(TO DO): Extract every line below that contains the word "width".

****

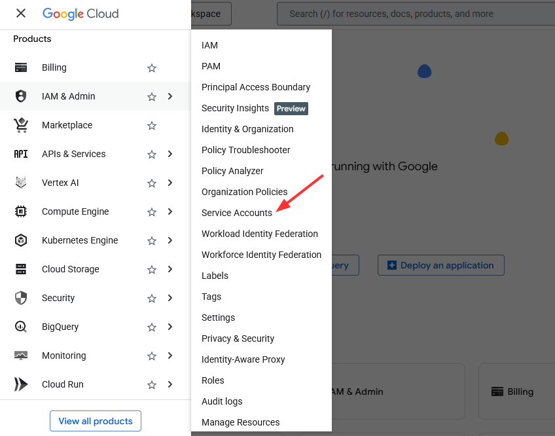The image size is (555, 436).
Task: Star the Marketplace product to pin it
Action: click(152, 125)
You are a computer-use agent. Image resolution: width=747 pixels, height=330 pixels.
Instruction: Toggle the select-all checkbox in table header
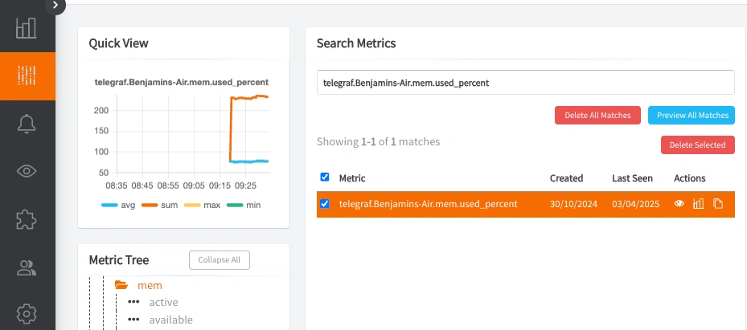coord(324,177)
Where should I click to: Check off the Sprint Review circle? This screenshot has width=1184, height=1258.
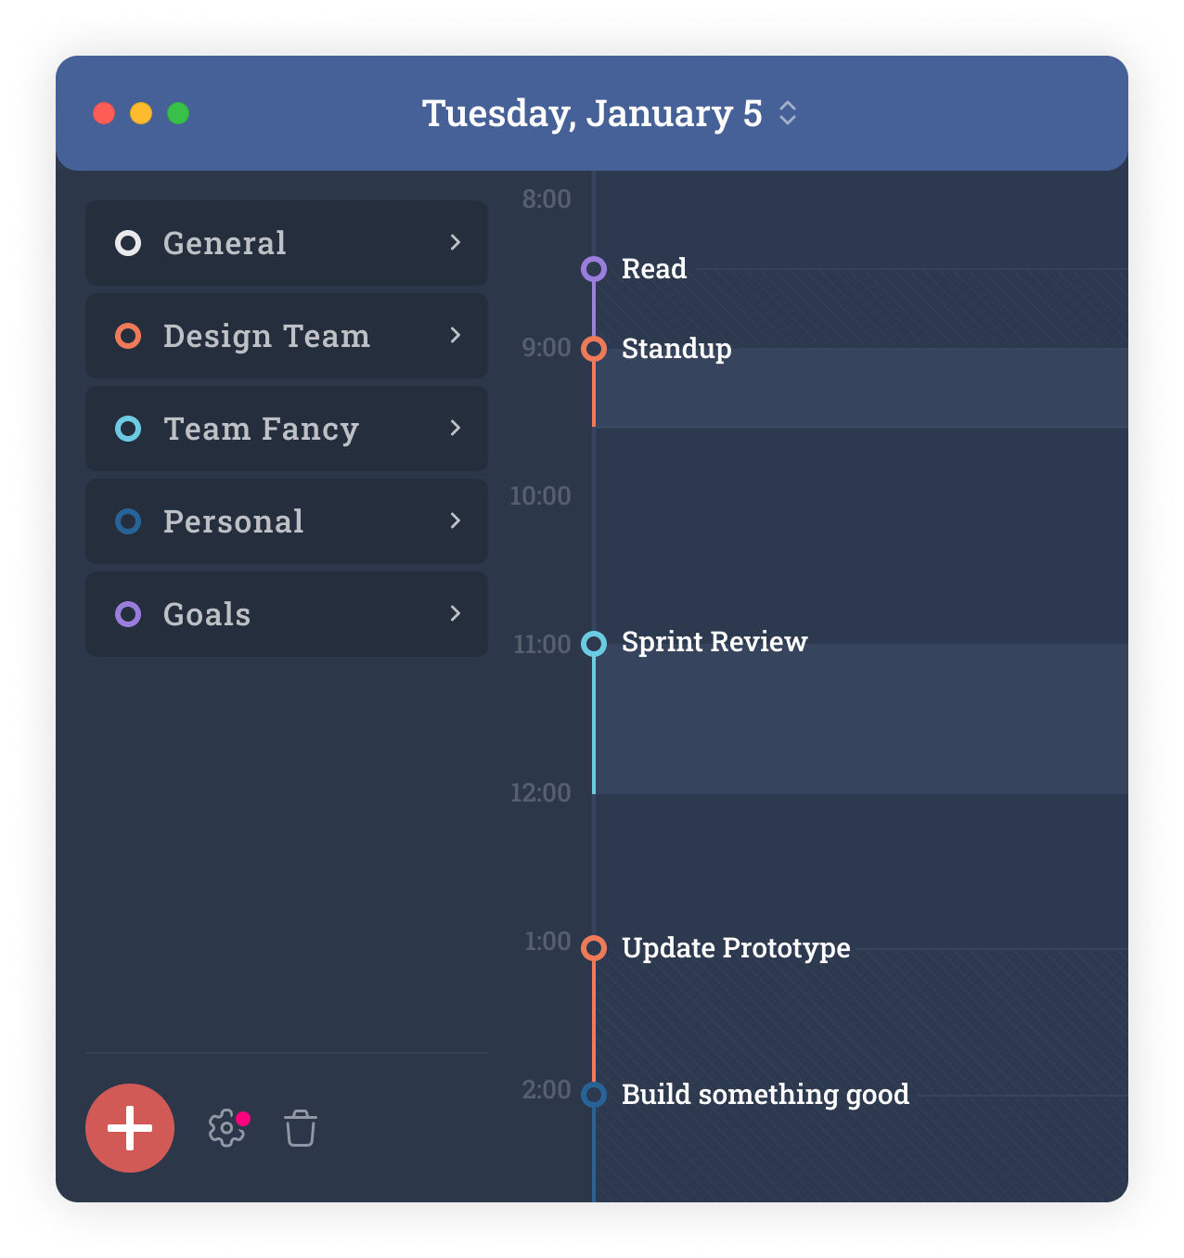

****

(YOUR SOLUTION):
You are a computer-use agent. Image resolution: width=747 pixels, height=330 pixels.
Where should I click to: Check off the Sprint Review circle? This screenshot has width=1184, height=1258.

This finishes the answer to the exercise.